Acredito justamente no oposto: há muito mais arte, muito mais literatura, muito mais diversidade que em qualquer época. Mas pela quantidade de novo que a todo segundo surge, torna-se tudo banal demais? E por quê?
Quantificamos, categorizamos, distinguimos, criamos padrões. É verdade, facilita mais a vida e a ”mudança que cada ser pode dar para seu habitat”, mas aonde isto está nos levando? Literatura é banal, filosofia banal, arte é banal, saber a cada segundo o que ocorre em todo o mundo é banal, destruir a natureza de todo o planeta é banal, quase duas dezenas de países com bomba atômica é banal, a morte é banal, árvore banal, animal banal, tudo banal? Para que viver assim? Se banal tournou-se a vida? Que grande caminho para onde fomos levados.

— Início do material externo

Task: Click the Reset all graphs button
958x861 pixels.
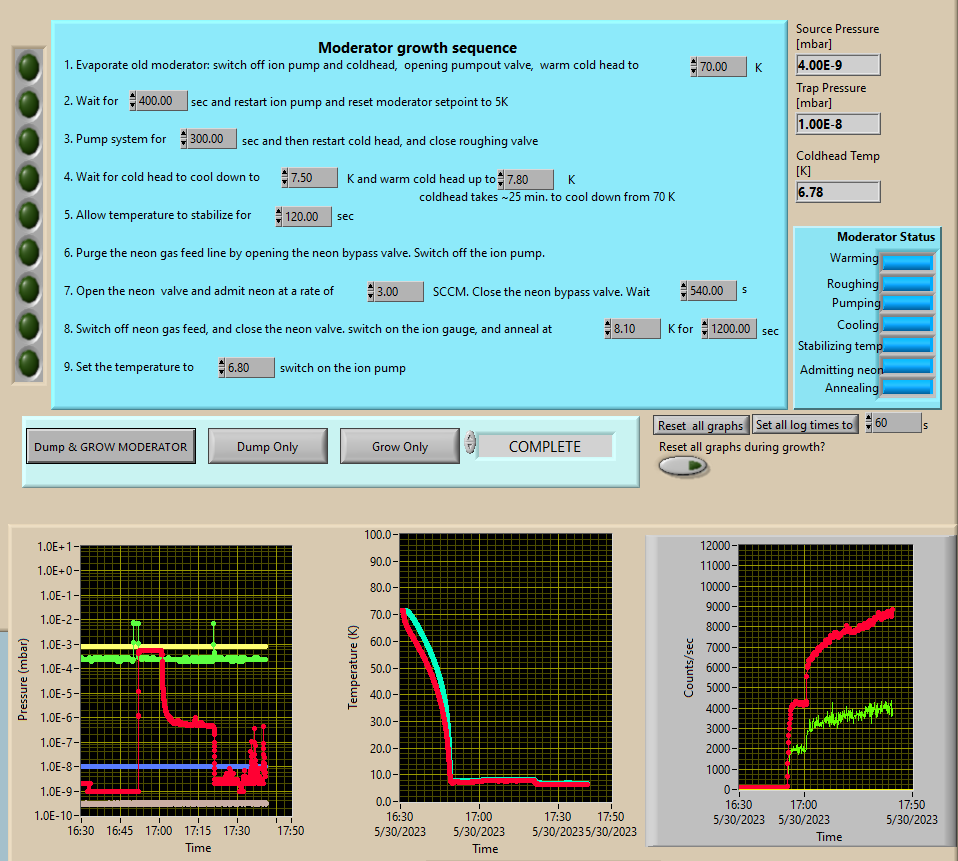Action: [700, 425]
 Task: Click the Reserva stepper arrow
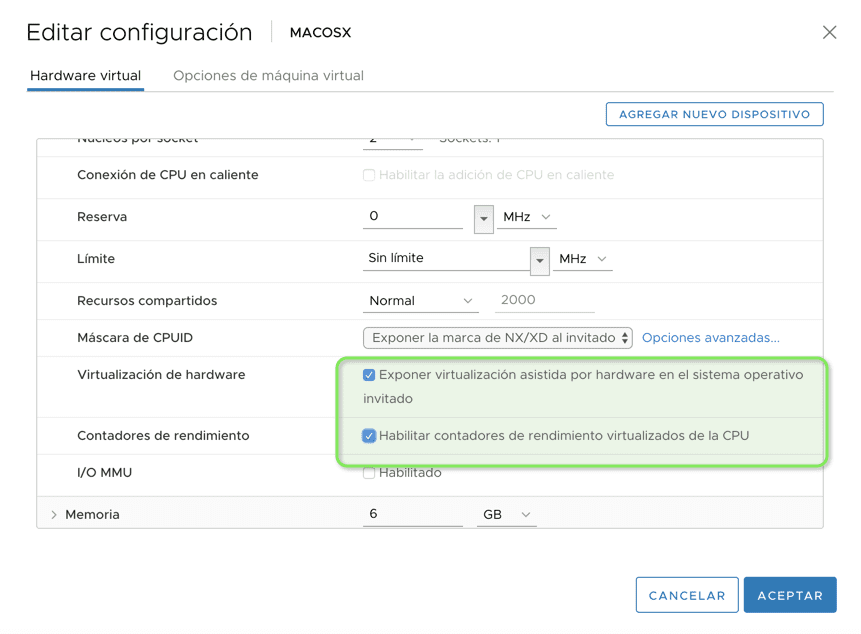pyautogui.click(x=483, y=218)
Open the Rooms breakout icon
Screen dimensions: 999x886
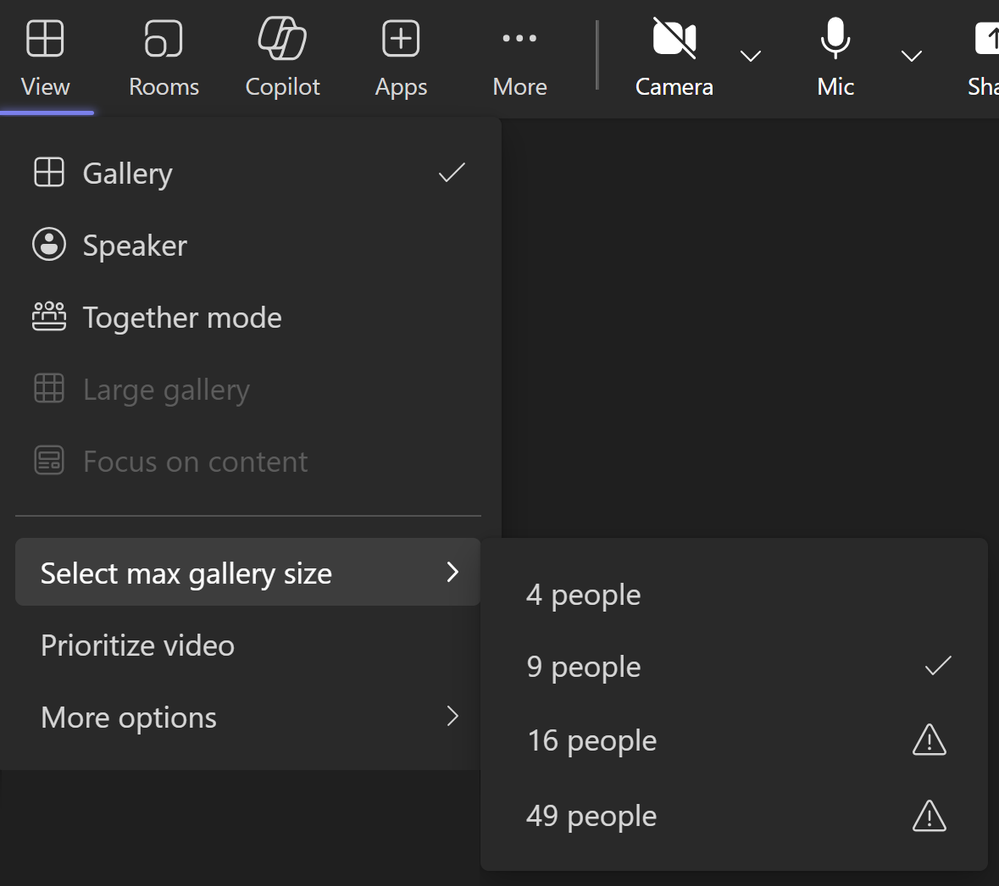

O novo é a constância, não mais a ruptura. O “sistema” de hoje vive e se mantém da produção e consumo deste novo. E ele é, antes de virar ruptura, trazido para o seio do sistema como produto que o próprio sistema possibilitou. Nosso pensamento vive sobre uma única lógica. É preciso reverter a própria lógica. Pois a lógica influencia todos nossos pensamentos e ações. E mudarmos os pensamentos e ações e não refundarmos a lógica de onde eles surgem, de que adianta? É muito maior e mais complexo. Vivemos no mundo que é um grão de areia e esquecemos de todo o resto. Em nosso entorno há quatrilhões e quatrilhões de quilômetros pelo universo. Olhando para a mesa a sua frente ela fervilha num movimento incessável e achamos que ela está parada.
Radicalidade realmente. Precisamos de um grande gole, urgente.”